Malum; son günlerde Show Tv’de başlayan dizi sadece magazin dünyasını değil, devlet adamlarını, tarihçileri ve milletimizi büyük bir tartışmanın içine itti. Dizideki sahneleri abartılı bulanlarda oldu. Gerçekçi bulanlarda, bunu sadece bir dizi film olduğunu unuttuk galiba. Tarihi bir diziyi belgesel gibi izlememeli, dizinin gerçek olayları referans alarak kurgulandığını bilirsek eleştirilerimizin daha doğru olacağını düşünüyorum. Film kaldırılsın demekle olmaz tabi ki beğenmiyorsan izlemeyeceksin yada daha iyisini yapacaksın. Okumayan yargılamayan bir gençliğe de bu dizinin izletilmesinin faydalı olabileceğini düşünmüyorum. Özelikle ilköğretim öğrencilerinin izleyerek Osmanlı’nın sadece Harem, Kadın, Hadım ve entrika’nın aklına gelmesini istemeyiz. 

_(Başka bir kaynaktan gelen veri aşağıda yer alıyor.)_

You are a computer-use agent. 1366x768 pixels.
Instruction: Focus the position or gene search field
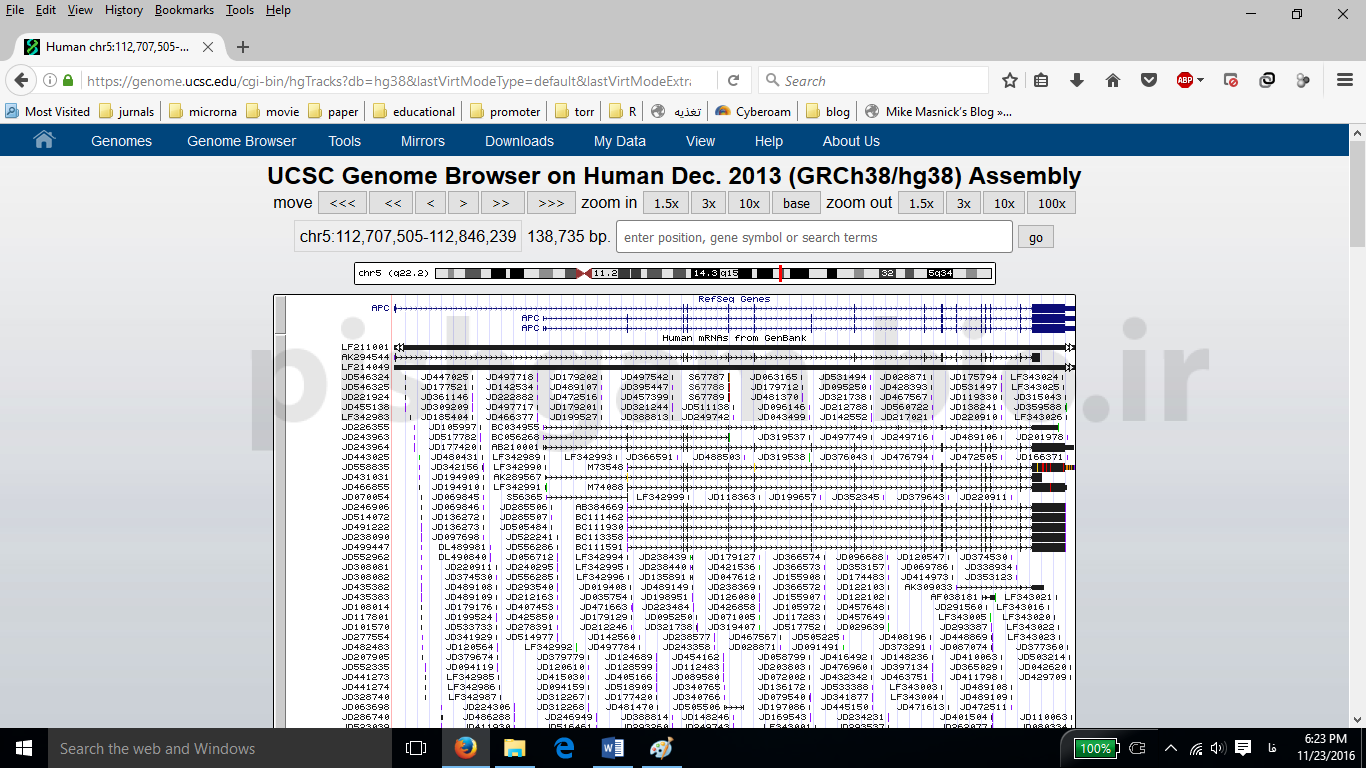814,237
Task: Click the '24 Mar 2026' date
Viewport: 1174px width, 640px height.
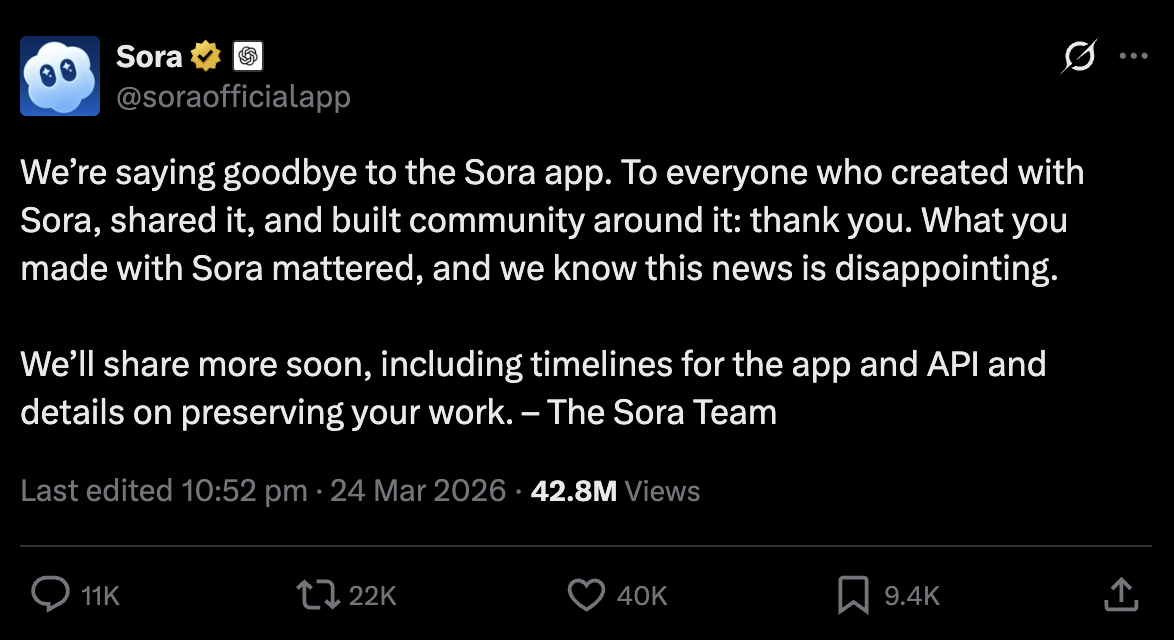Action: (x=418, y=491)
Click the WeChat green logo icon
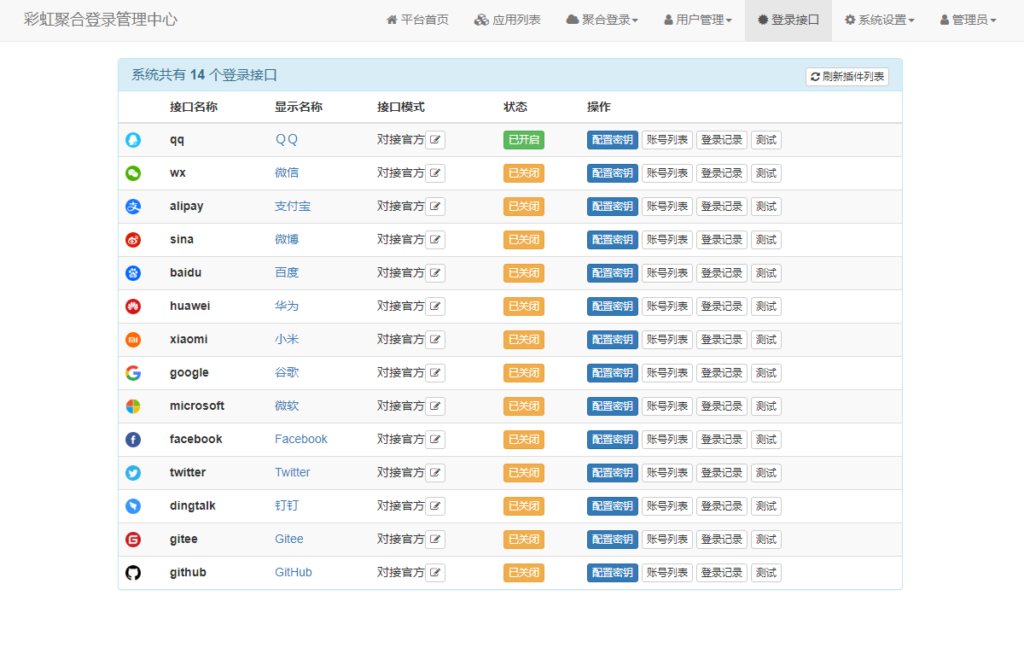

 Tarihçi Erhan Afyoncu “ancak bu kadar düzeltilebilmiştir.” dese de tarihi gerçeklere hiç uymayan, pek fazla tarihi bilgisi olmayan kişilerinde anlayabileceği açık hatalar göze çarpmaktadır. Sorun içki içmediği halde yanlış gösterilen Kanuni’nin yanında Osmanlı imajının kötülenmesidir. Atalarımıza haksızlık yapılmasına hakaret edilmesine tabiî ki müsaade etmeyelim. Fakat bununda sadece bir film olduğunu unutmayalım. Netice itibari ile yapımcıları da anlamak lazım televizyon dizilerinin izlenebilir olması için çeşitli unsurları sinemacıların kullanması gerekir. Aksi takdirde bu bir belgesel olur ve sadece tarih meraklıları izler. Umarız gelecek bölümlerde hiç değilse Kanuni’nin Fransa’ya Kapitülasyon verirken uyguladığı siyasi dehadan, Mohaç’ta ki kahramanlığından, Adı gibi Adaletinden, Mimar Sinan’ın sanatından, Barbaros’un deryalara sahip oluşundan, Martin Luther’e destek verirken uyguladığı akıllı siyasetten bahsederek izleyiciye daha kaliteli bir yapım sunacaklarını bekliyoruz. Aksi halde seyirci iyiyi kötüyü ayırabilmekte ve hassas olduğu konularda muhakkak duyarlı davranacaktır. 

 Bu tür tartışmalar belki de iyi bir gelişmeye sebep olacak, hiç değilse bu dönemle ilgili ciddi birkaç eser okumamıza yol açar. Kanuni’den bahsederken asıl dizi film son sekiz yıldır Türkiye’de oynanmakta ve seyirci yani halk televizyonu hiç kapatamayarak, tepki gösteremeyerek, hipnoz olmuş gibi bu filmi seyretmektedir. Üstelikte bu dizinin senaryosu yapımcısı, yönetmeni dışarıda sadece oyuncular yerlidir. Bu dizi de Türk Milletinin tahammül edemeyeceği her türlü aymazlıklar, vurdumduymazlıklar aleni olarak sergilenmektedir. Türk Milleti artık manevi değerlerimizi kullanan ve gereğinden fazla uzayan bu dizi filmi Haziran ayında final bölümü ile tarihe gömecektir.